I think LLMs are going to get smarter over the next few generations, but each generation will be less of a leap than the previous one, while the cost gets exponentially higher. In a few generations it just won't make economic sense to train a new generation.
Meanwhile, the economic impact of LLMs in business and government will cause massive shifts - yet more income shifting from labour to capital - and we will be too busy dealing with that as a society to be able to work on AGI properly.
> The Singularity is caused by AI being able to design better AI.
That's perhaps necessary, but not sufficient.
Suppose you have such a self-improving AI system, but the new and better AIs still need exponentially more and more resources (data, memory, compute) for training and inference for incremental gains. Then you still don't get a singularity.
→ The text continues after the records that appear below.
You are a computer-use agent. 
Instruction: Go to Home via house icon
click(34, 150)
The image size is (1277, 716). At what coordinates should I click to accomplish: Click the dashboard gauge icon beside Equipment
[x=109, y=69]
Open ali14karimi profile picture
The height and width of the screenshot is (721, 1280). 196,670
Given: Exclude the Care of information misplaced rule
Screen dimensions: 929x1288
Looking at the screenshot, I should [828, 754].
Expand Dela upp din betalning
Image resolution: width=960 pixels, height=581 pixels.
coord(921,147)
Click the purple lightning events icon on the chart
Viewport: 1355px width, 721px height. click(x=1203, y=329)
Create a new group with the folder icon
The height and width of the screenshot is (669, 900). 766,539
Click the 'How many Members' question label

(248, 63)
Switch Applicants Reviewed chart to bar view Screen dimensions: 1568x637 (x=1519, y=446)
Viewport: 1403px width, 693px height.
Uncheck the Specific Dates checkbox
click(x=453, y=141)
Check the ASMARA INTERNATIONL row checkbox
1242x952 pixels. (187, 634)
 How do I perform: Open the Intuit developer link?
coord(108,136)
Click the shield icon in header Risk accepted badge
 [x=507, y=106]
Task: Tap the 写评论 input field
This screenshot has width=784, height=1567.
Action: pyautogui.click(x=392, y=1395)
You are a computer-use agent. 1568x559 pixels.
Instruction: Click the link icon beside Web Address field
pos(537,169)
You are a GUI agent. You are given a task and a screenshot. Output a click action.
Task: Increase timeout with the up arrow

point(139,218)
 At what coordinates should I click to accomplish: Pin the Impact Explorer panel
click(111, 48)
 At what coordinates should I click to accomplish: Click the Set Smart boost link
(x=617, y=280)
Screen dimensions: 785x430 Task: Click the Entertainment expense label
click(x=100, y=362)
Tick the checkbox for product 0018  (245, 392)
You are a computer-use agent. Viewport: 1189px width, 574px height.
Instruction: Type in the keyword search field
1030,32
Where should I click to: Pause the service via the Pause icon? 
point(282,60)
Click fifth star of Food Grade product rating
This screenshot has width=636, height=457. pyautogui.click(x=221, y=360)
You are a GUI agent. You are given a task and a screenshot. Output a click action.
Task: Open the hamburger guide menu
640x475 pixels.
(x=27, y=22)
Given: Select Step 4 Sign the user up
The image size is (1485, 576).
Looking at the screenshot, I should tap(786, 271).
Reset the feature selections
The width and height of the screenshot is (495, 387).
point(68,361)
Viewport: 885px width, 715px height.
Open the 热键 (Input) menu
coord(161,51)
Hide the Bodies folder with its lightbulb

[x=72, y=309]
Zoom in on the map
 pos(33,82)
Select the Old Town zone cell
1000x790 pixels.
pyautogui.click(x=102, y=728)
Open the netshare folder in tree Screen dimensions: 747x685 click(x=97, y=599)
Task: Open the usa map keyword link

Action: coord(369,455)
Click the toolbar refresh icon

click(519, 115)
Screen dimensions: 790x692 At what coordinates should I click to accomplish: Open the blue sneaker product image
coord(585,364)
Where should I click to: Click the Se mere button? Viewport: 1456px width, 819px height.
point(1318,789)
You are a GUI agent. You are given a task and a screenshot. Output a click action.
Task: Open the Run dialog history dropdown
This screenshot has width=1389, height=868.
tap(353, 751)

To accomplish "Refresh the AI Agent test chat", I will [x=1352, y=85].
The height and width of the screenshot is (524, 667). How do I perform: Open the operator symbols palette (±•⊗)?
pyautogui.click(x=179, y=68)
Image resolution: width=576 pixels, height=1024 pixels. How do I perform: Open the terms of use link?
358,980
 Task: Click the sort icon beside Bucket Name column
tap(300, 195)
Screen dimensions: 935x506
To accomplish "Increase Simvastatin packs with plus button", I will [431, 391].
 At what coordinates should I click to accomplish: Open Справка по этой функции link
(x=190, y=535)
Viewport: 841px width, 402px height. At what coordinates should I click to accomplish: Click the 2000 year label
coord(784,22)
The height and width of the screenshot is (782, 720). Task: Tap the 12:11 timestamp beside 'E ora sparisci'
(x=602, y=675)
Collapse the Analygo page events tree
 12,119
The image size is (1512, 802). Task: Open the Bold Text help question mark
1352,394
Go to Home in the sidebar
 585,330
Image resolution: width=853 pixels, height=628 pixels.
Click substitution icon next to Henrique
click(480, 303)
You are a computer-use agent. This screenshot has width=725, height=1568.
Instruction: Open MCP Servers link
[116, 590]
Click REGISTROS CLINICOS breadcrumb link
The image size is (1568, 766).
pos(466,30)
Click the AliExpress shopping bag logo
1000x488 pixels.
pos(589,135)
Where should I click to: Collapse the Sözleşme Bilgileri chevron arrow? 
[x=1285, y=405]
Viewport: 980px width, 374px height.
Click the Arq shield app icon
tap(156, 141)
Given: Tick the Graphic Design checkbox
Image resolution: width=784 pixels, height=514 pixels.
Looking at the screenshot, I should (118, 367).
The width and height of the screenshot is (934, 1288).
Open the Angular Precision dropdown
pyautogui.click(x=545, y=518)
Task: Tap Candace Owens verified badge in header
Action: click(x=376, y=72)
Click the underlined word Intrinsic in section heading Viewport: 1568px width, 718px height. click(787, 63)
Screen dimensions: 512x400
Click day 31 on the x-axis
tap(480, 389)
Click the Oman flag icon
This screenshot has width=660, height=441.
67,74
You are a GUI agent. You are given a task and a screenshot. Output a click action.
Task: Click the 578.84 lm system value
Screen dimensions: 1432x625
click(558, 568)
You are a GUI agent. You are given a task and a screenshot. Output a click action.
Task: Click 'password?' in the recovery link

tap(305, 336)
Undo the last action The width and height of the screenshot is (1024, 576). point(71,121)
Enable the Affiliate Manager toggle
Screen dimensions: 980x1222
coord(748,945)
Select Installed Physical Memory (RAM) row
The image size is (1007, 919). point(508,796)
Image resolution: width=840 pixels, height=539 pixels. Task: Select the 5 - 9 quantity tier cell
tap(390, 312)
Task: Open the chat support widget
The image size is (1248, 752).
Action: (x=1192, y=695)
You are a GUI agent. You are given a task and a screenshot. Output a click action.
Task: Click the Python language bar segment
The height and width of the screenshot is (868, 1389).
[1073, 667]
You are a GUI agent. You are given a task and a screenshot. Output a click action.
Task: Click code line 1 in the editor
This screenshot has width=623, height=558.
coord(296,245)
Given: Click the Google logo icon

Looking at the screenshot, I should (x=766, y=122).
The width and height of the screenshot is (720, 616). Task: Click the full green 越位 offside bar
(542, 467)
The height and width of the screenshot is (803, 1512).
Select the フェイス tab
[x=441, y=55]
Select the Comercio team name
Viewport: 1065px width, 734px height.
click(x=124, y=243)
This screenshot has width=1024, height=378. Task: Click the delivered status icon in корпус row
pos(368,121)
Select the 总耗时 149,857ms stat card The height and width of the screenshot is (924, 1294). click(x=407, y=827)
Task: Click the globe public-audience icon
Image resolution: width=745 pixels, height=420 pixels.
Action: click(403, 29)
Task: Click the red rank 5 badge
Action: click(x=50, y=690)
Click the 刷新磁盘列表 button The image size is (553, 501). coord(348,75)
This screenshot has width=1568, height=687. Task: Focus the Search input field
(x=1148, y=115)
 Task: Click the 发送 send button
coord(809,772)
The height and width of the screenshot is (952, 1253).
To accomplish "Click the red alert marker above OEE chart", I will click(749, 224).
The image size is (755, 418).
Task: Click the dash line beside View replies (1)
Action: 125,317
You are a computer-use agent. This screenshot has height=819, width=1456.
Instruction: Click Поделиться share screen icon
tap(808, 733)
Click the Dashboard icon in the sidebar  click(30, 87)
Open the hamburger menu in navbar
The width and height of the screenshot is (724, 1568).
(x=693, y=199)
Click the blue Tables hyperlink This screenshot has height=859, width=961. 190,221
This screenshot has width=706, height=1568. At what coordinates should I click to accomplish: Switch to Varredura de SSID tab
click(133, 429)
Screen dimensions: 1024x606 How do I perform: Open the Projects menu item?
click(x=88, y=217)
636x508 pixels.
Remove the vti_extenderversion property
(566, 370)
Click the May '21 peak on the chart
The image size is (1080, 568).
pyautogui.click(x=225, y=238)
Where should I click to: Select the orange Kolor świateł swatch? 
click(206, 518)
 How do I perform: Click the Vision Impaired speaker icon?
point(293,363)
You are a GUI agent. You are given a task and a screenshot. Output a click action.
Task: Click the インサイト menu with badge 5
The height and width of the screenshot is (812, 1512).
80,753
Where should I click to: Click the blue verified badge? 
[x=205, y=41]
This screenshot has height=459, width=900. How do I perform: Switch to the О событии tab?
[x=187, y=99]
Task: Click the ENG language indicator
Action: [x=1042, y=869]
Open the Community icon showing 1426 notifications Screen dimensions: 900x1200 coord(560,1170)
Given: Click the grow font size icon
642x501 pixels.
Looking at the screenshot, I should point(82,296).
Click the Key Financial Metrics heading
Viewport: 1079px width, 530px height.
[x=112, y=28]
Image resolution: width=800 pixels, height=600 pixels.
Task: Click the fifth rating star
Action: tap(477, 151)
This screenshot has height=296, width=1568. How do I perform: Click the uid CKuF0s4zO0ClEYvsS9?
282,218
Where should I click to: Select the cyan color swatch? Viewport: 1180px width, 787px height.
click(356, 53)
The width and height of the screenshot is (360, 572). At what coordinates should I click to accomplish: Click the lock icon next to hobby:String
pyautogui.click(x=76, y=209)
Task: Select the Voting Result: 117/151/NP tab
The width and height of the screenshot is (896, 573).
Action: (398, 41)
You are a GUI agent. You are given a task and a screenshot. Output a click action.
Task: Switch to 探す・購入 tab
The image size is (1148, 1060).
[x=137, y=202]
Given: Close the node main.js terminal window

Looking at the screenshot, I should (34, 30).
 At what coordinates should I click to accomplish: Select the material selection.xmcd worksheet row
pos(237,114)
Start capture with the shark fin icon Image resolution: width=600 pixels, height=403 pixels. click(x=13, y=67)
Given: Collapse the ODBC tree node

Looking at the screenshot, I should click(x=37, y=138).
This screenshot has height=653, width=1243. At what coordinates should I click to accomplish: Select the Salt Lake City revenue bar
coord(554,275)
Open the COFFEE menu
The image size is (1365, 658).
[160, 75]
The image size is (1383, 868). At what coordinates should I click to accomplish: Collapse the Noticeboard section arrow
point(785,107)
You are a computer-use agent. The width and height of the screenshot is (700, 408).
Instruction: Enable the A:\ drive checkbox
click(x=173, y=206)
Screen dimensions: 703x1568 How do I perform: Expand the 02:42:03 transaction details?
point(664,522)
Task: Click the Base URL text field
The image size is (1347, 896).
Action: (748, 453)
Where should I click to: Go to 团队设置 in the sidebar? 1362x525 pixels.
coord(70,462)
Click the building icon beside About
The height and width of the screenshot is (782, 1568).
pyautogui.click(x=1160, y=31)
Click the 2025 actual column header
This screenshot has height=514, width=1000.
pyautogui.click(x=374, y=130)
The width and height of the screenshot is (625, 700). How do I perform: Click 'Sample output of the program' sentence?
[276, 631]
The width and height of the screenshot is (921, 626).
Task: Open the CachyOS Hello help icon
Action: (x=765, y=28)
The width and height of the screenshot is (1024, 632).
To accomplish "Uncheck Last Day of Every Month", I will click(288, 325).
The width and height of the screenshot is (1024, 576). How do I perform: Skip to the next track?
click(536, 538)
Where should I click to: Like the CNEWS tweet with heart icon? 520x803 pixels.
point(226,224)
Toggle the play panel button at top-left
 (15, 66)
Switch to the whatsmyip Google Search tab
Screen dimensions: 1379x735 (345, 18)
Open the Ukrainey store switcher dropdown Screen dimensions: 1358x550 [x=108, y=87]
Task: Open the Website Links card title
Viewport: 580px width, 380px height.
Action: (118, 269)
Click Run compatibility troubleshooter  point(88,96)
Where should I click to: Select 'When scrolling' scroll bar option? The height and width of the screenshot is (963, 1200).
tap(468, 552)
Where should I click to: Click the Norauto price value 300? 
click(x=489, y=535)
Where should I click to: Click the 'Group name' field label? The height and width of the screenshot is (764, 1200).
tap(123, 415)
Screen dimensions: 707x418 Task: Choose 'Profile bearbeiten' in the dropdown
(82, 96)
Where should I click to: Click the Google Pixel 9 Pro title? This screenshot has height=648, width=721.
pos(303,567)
If the increase in resource usage is steep enough, even the new AIs helping with designing better computers isn't gonna unleash a singularity.
I don't know if that's the world we live in, or whether we are living in one where resources requirements don't balloon as sharply.
yeah, true. The standard conversation about the AI singularity pretty much hand-waves the resource costs away ("the AI will be able to design a more efficient AI that uses less resources!"). But we are definitely not seeing that happen.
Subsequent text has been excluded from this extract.